The strip club can run itself tonight. That’s what I pay Starla for.

Instead, I’m at the casino bar. Third scotch down, and I’m staring at the wood grain like it holds the secrets of the universe.

Around me, Vegas does its thing. Winners, losers, cocktail waitresses dodging grabby hands. Slot machines screaming for attention. None of it matters. None of it even registers beyond background noise.

My head’s too full of other shit to care about any of it.

My brain’s too busy running the same loop it’s been stuck on for the past hour: You have a son. You have a fucking son.

“What’s eating you?”

Dario slides onto the stool beside me like he owns the place. Which, technically, he does.

I drain what’s left of my scotch. “Nothing’s eating me.

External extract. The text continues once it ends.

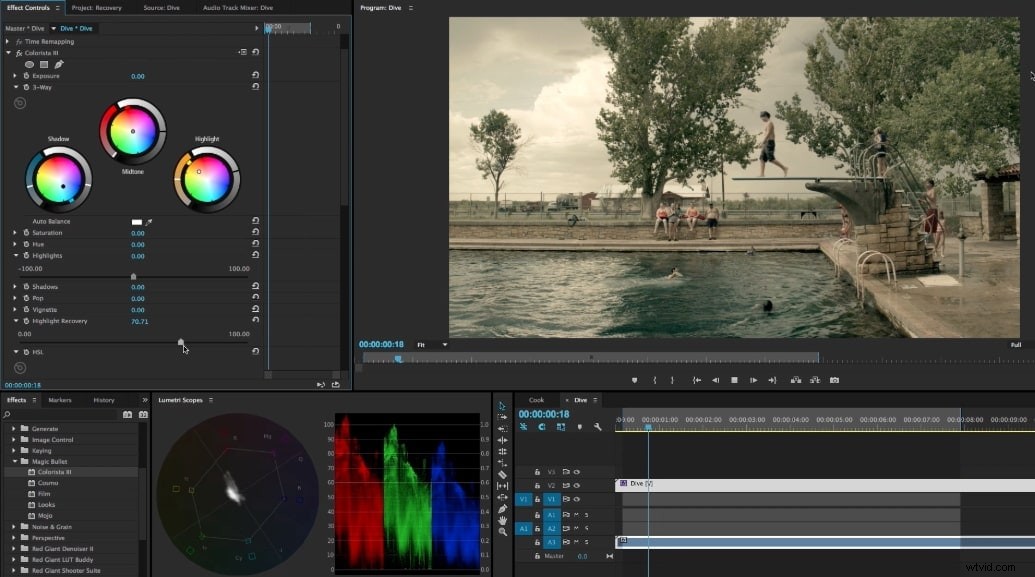Mute the A1 audio track
The image size is (1035, 577).
coord(574,514)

I’m peachy.”

“Bullshit.” He signals the bartender with two fingers. “You’ve been sitting here for an hour looking like someone shot your dog.”

“You keeping tabs on me now?”

“Hard not to notice when my cousin’s brooding like a teenager at my bar.” He accepts his drink without looking away from my face. “What’s going on?”

The words sit heavy on my tongue. Once I say them out loud, they become real. No take-backs. No pretending I dreamed the whole thing.

“I have a son.”

Dario’s glass stops halfway to his mouth. “Come again?”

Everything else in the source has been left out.